-------- INFORMATION SHOWN
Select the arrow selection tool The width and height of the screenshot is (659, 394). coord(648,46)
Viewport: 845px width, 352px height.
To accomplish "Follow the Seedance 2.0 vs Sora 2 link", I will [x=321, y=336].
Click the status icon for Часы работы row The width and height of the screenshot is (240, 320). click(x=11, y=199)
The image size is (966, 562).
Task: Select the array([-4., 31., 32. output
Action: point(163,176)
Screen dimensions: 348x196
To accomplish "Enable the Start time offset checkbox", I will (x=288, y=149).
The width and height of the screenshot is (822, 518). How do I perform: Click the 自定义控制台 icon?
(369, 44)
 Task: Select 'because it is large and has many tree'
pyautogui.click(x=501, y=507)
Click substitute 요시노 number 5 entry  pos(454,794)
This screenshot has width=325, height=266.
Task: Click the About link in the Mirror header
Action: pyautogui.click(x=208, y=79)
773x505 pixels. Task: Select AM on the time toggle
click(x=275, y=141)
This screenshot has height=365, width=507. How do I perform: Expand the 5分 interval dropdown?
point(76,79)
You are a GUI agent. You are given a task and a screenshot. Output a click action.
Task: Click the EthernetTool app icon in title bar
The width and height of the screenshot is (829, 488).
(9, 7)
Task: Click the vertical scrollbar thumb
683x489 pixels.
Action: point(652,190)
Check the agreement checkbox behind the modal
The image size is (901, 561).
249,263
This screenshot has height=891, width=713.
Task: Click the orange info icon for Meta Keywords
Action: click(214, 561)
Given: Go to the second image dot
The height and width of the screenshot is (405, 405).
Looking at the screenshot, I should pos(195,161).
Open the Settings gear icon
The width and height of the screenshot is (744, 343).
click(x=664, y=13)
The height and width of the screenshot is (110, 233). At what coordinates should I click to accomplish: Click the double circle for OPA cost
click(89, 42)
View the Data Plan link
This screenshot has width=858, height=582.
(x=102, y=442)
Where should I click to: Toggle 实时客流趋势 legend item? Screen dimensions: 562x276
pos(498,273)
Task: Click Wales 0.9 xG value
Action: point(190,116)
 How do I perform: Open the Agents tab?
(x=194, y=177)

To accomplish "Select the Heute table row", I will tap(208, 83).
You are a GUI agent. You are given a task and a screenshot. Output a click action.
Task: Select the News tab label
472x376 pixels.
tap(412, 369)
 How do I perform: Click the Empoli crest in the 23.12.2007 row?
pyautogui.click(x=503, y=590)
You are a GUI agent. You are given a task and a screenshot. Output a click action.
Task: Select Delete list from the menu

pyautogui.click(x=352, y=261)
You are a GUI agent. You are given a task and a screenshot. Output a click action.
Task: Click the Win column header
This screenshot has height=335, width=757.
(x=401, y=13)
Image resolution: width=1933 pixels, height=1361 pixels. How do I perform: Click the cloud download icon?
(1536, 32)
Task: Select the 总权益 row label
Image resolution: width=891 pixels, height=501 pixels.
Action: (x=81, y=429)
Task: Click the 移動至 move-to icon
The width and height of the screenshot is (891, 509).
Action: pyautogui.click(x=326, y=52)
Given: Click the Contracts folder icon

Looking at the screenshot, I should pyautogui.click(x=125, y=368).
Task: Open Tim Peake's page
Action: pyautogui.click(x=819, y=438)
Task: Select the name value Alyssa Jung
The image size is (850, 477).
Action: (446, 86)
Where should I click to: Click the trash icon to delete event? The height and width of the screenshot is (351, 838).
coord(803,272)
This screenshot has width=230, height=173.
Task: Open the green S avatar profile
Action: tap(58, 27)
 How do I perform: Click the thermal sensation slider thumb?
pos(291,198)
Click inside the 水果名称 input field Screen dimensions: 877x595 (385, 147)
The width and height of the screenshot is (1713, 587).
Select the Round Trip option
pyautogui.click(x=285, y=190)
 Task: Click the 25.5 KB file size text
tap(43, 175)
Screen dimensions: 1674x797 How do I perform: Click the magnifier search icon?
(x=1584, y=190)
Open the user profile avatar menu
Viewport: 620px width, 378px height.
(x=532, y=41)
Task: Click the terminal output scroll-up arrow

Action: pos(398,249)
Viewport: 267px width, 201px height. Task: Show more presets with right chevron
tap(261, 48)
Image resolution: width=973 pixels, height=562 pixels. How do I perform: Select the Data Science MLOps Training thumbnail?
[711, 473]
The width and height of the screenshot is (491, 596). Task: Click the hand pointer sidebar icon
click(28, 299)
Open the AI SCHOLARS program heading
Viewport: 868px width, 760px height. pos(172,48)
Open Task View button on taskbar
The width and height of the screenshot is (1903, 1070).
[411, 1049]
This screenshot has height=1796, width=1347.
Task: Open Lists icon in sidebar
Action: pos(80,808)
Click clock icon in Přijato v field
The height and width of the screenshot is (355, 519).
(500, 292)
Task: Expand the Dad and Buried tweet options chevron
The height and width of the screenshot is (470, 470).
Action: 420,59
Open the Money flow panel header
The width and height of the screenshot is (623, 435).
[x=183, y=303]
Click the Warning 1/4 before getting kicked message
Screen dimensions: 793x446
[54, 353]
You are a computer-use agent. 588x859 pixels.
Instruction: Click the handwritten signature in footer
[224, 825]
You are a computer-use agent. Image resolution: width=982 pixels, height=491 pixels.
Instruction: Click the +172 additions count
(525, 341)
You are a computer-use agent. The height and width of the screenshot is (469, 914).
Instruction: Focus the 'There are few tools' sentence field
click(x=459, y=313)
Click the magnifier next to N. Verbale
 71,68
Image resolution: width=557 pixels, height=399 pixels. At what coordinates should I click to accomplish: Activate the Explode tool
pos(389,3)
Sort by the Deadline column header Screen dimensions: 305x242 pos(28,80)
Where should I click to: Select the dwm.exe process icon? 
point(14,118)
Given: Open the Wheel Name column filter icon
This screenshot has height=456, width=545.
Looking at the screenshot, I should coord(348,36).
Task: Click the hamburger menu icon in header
----------------
EXERCISE DETAILS: The answer must be the data above, repeated exactly as it stands.

SOLVED EXERCISE:
Select the arrow selection tool The width and height of the screenshot is (659, 394). coord(648,46)
Viewport: 845px width, 352px height.
To accomplish "Follow the Seedance 2.0 vs Sora 2 link", I will [x=321, y=336].
Click the status icon for Часы работы row The width and height of the screenshot is (240, 320). click(x=11, y=199)
The image size is (966, 562).
Task: Select the array([-4., 31., 32. output
Action: point(163,176)
Screen dimensions: 348x196
To accomplish "Enable the Start time offset checkbox", I will (x=288, y=149).
The width and height of the screenshot is (822, 518). How do I perform: Click the 自定义控制台 icon?
(369, 44)
 Task: Select 'because it is large and has many tree'
pyautogui.click(x=501, y=507)
Click substitute 요시노 number 5 entry  pos(454,794)
This screenshot has width=325, height=266.
Task: Click the About link in the Mirror header
Action: pyautogui.click(x=208, y=79)
773x505 pixels. Task: Select AM on the time toggle
click(x=275, y=141)
This screenshot has height=365, width=507. How do I perform: Expand the 5分 interval dropdown?
point(76,79)
You are a GUI agent. You are given a task and a screenshot. Output a click action.
Task: Click the EthernetTool app icon in title bar
The width and height of the screenshot is (829, 488).
(9, 7)
Task: Click the vertical scrollbar thumb
683x489 pixels.
Action: point(652,190)
Check the agreement checkbox behind the modal
The image size is (901, 561).
249,263
This screenshot has height=891, width=713.
Task: Click the orange info icon for Meta Keywords
Action: click(214, 561)
Given: Go to the second image dot
The height and width of the screenshot is (405, 405).
Looking at the screenshot, I should pos(195,161).
Open the Settings gear icon
The width and height of the screenshot is (744, 343).
click(x=664, y=13)
The height and width of the screenshot is (110, 233). At what coordinates should I click to accomplish: Click the double circle for OPA cost
click(89, 42)
View the Data Plan link
This screenshot has width=858, height=582.
(x=102, y=442)
Where should I click to: Toggle 实时客流趋势 legend item? Screen dimensions: 562x276
pos(498,273)
Task: Click Wales 0.9 xG value
Action: point(190,116)
 How do I perform: Open the Agents tab?
(x=194, y=177)

To accomplish "Select the Heute table row", I will tap(208, 83).
You are a GUI agent. You are given a task and a screenshot. Output a click action.
Task: Select the News tab label
472x376 pixels.
tap(412, 369)
 How do I perform: Click the Empoli crest in the 23.12.2007 row?
pyautogui.click(x=503, y=590)
You are a GUI agent. You are given a task and a screenshot. Output a click action.
Task: Select Delete list from the menu

pyautogui.click(x=352, y=261)
You are a GUI agent. You are given a task and a screenshot. Output a click action.
Task: Click the Win column header
This screenshot has height=335, width=757.
(x=401, y=13)
Image resolution: width=1933 pixels, height=1361 pixels. How do I perform: Click the cloud download icon?
(1536, 32)
Task: Select the 总权益 row label
Image resolution: width=891 pixels, height=501 pixels.
Action: (x=81, y=429)
Task: Click the 移動至 move-to icon
The width and height of the screenshot is (891, 509).
Action: pyautogui.click(x=326, y=52)
Given: Click the Contracts folder icon

Looking at the screenshot, I should pyautogui.click(x=125, y=368).
Task: Open Tim Peake's page
Action: pyautogui.click(x=819, y=438)
Task: Select the name value Alyssa Jung
The image size is (850, 477).
Action: (446, 86)
Where should I click to: Click the trash icon to delete event? The height and width of the screenshot is (351, 838).
coord(803,272)
This screenshot has width=230, height=173.
Task: Open the green S avatar profile
Action: tap(58, 27)
 How do I perform: Click the thermal sensation slider thumb?
pos(291,198)
Click inside the 水果名称 input field Screen dimensions: 877x595 (385, 147)
The width and height of the screenshot is (1713, 587).
Select the Round Trip option
pyautogui.click(x=285, y=190)
 Task: Click the 25.5 KB file size text
tap(43, 175)
Screen dimensions: 1674x797 How do I perform: Click the magnifier search icon?
(x=1584, y=190)
Open the user profile avatar menu
Viewport: 620px width, 378px height.
(x=532, y=41)
Task: Click the terminal output scroll-up arrow

Action: pos(398,249)
Viewport: 267px width, 201px height. Task: Show more presets with right chevron
tap(261, 48)
Image resolution: width=973 pixels, height=562 pixels. How do I perform: Select the Data Science MLOps Training thumbnail?
[711, 473]
The width and height of the screenshot is (491, 596). Task: Click the hand pointer sidebar icon
click(28, 299)
Open the AI SCHOLARS program heading
Viewport: 868px width, 760px height. pos(172,48)
Open Task View button on taskbar
The width and height of the screenshot is (1903, 1070).
[411, 1049]
This screenshot has height=1796, width=1347.
Task: Open Lists icon in sidebar
Action: pos(80,808)
Click clock icon in Přijato v field
The height and width of the screenshot is (355, 519).
(500, 292)
Task: Expand the Dad and Buried tweet options chevron
The height and width of the screenshot is (470, 470).
Action: 420,59
Open the Money flow panel header
The width and height of the screenshot is (623, 435).
[x=183, y=303]
Click the Warning 1/4 before getting kicked message
Screen dimensions: 793x446
[54, 353]
You are a computer-use agent. 588x859 pixels.
Instruction: Click the handwritten signature in footer
[224, 825]
You are a computer-use agent. Image resolution: width=982 pixels, height=491 pixels.
Instruction: Click the +172 additions count
(525, 341)
You are a computer-use agent. The height and width of the screenshot is (469, 914).
Instruction: Focus the 'There are few tools' sentence field
click(x=459, y=313)
Click the magnifier next to N. Verbale
 71,68
Image resolution: width=557 pixels, height=399 pixels. At what coordinates should I click to accomplish: Activate the Explode tool
pos(389,3)
Sort by the Deadline column header Screen dimensions: 305x242 pos(28,80)
Where should I click to: Select the dwm.exe process icon? 
point(14,118)
Given: Open the Wheel Name column filter icon
This screenshot has height=456, width=545.
Looking at the screenshot, I should coord(348,36).
Task: Click the hamburger menu icon in header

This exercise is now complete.